● SOURCE MATERIAL:
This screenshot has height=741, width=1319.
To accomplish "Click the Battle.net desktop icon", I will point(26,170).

---

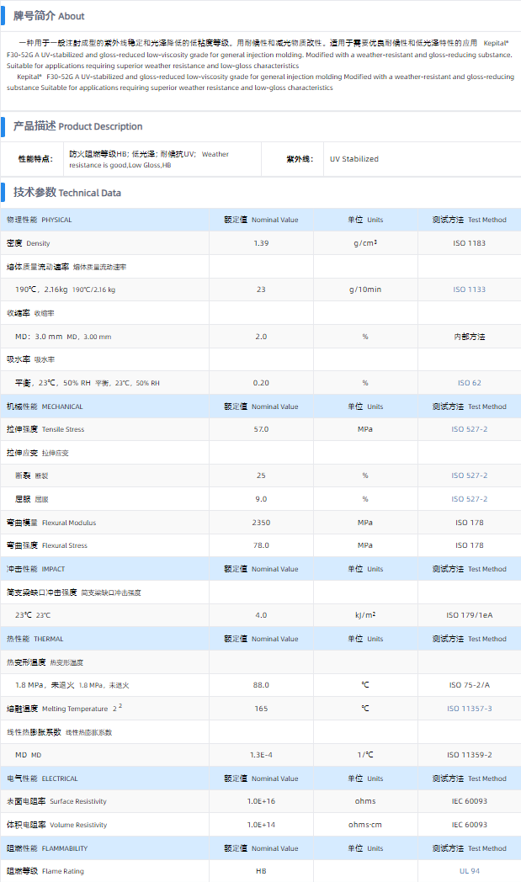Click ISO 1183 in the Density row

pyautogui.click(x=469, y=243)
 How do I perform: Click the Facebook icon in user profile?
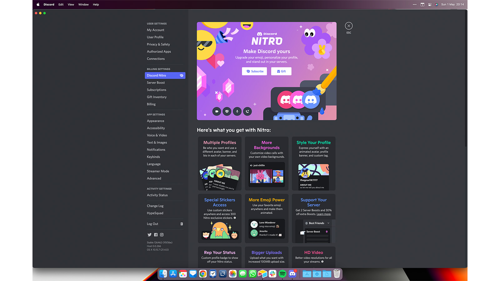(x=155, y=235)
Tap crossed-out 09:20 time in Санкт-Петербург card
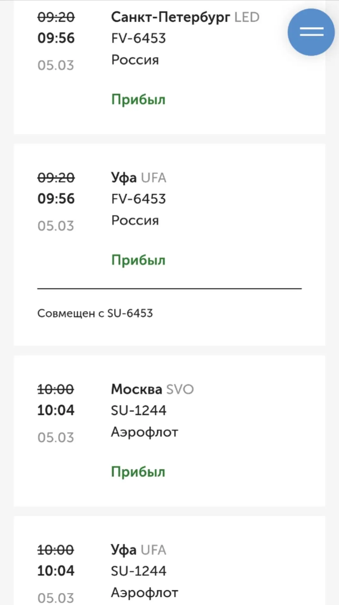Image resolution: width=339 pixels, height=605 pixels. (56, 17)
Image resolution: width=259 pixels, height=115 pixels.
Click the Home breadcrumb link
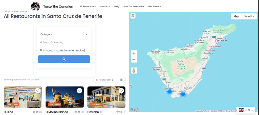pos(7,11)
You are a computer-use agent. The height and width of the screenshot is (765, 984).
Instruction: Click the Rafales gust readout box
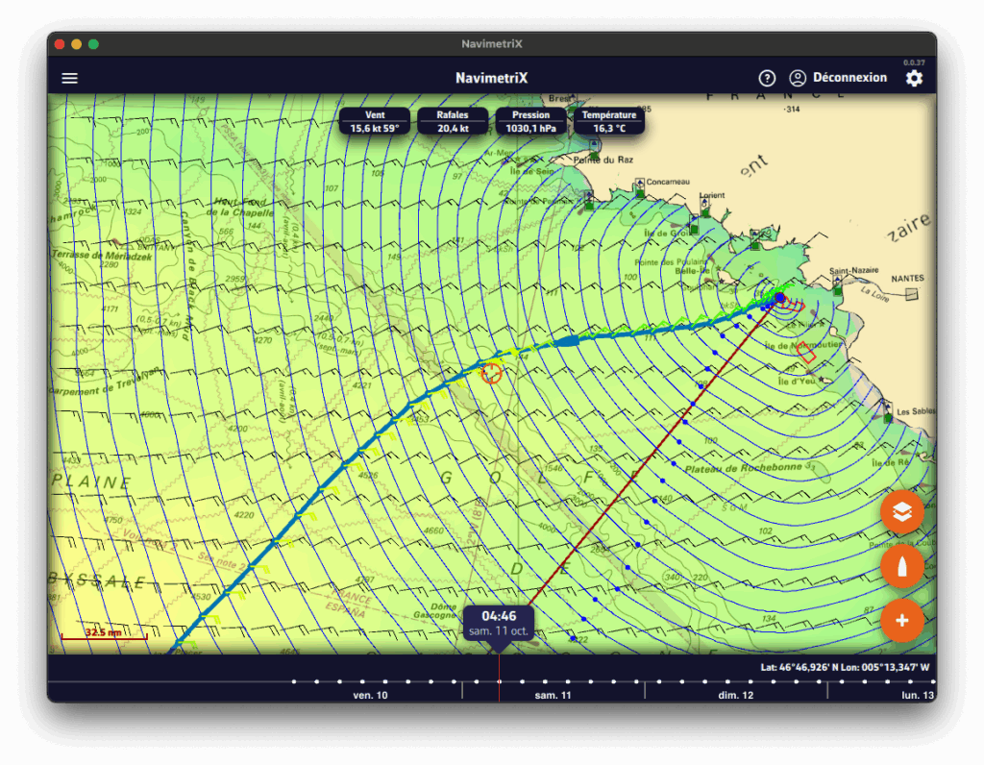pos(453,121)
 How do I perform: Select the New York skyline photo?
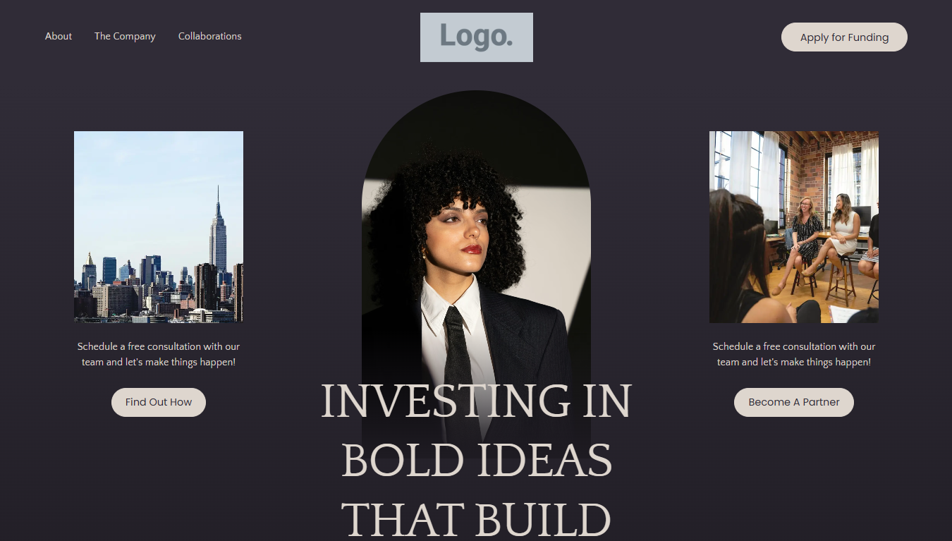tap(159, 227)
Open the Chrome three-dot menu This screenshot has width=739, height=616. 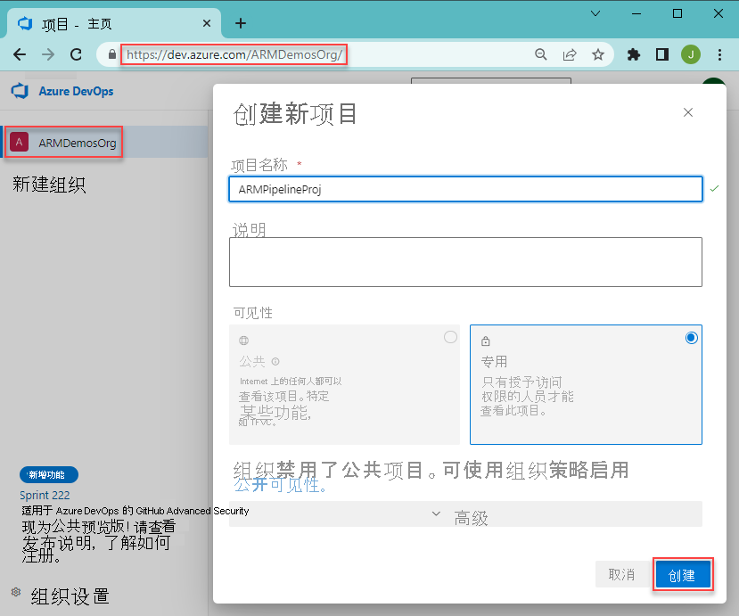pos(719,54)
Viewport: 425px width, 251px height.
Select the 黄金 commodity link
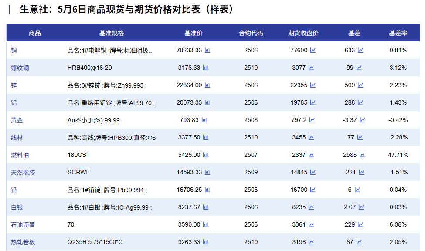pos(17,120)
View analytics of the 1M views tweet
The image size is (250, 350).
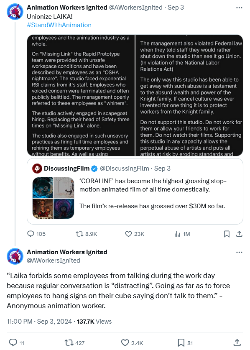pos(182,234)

* * *

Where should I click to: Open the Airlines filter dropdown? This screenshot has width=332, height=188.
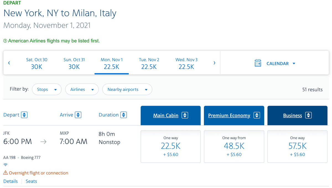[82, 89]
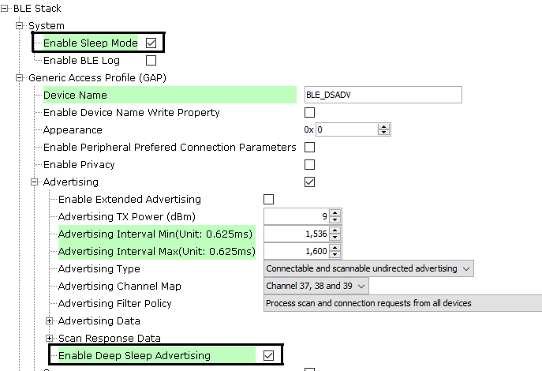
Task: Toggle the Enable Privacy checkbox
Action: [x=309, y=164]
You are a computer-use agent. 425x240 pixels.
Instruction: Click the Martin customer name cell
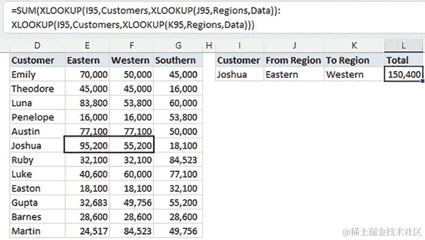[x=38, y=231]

● WHAT YOU HAVE TO DO: Each line of the entries where the string "agent" occurs should be shown.

● RESPONSE AREA:
You are a computer-use agent. The height and width of the screenshot is (765, 984).
You are a computer-use agent. 425x240 pixels.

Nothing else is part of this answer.